WHAT THE EXERCISE ASKS
Return all lines of the listing below that carry the word "computer".

TASK INPUTS
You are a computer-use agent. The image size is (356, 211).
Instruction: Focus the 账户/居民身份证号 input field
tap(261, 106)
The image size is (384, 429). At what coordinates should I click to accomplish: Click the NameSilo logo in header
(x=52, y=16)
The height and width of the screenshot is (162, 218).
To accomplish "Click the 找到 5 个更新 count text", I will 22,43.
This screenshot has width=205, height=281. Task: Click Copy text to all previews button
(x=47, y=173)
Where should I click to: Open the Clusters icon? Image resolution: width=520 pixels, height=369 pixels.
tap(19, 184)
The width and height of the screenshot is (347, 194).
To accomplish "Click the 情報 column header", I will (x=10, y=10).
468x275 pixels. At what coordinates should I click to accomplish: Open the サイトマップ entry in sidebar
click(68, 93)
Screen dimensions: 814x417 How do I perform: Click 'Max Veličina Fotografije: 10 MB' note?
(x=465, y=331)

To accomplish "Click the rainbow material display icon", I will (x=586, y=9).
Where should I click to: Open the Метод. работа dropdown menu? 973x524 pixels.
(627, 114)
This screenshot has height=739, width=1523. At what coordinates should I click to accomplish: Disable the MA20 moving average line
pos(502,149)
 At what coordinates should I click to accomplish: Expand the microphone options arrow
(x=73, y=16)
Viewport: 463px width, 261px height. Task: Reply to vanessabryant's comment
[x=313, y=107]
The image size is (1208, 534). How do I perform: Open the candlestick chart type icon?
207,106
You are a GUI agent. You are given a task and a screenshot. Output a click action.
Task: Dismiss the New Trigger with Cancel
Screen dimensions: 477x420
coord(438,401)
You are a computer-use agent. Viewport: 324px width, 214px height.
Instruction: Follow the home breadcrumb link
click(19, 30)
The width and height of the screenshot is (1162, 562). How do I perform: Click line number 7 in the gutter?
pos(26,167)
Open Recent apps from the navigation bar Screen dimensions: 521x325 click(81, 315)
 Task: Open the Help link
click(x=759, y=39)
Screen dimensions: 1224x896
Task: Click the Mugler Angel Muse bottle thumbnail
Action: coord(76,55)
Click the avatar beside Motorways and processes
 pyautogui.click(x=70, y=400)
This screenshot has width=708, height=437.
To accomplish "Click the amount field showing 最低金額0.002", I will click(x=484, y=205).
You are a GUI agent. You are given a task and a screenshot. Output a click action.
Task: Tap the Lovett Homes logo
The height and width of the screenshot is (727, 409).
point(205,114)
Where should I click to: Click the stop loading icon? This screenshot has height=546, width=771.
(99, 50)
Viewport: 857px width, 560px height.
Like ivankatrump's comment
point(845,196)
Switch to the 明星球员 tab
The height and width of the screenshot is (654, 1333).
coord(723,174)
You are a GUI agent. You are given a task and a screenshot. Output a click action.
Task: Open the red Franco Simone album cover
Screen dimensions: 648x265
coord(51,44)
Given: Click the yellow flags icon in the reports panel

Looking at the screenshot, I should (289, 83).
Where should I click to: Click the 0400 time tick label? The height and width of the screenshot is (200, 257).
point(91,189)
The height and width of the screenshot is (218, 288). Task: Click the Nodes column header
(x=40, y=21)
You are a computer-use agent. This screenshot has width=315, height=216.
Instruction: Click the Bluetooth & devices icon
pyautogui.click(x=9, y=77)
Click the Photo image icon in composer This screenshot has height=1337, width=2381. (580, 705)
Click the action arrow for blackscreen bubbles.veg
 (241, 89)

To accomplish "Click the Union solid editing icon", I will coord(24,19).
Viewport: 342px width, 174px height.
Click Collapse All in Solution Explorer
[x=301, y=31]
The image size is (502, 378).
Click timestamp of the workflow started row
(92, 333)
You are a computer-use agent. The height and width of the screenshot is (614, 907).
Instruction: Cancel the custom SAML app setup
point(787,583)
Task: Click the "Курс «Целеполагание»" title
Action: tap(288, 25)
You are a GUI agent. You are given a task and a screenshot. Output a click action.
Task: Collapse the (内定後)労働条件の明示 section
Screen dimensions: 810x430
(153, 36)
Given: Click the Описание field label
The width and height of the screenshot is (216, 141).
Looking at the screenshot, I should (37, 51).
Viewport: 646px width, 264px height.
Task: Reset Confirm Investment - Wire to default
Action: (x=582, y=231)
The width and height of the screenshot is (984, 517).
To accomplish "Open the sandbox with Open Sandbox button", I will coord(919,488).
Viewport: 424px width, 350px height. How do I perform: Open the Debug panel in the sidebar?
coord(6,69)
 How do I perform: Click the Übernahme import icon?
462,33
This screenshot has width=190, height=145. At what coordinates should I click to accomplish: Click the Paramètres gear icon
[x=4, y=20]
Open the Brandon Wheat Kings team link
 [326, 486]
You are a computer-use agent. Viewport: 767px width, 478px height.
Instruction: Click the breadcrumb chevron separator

SOLUTION TO THE PROBLEM
You are a computer-use agent. The image size is (356, 211).
You are a computer-use agent. Viewport: 324px width, 214px height.
You are a computer-use agent. This screenshot has width=315, height=216.
You are a computer-use agent. The height and width of the screenshot is (614, 907).
You are a computer-use agent. Viewport: 767px width, 478px height.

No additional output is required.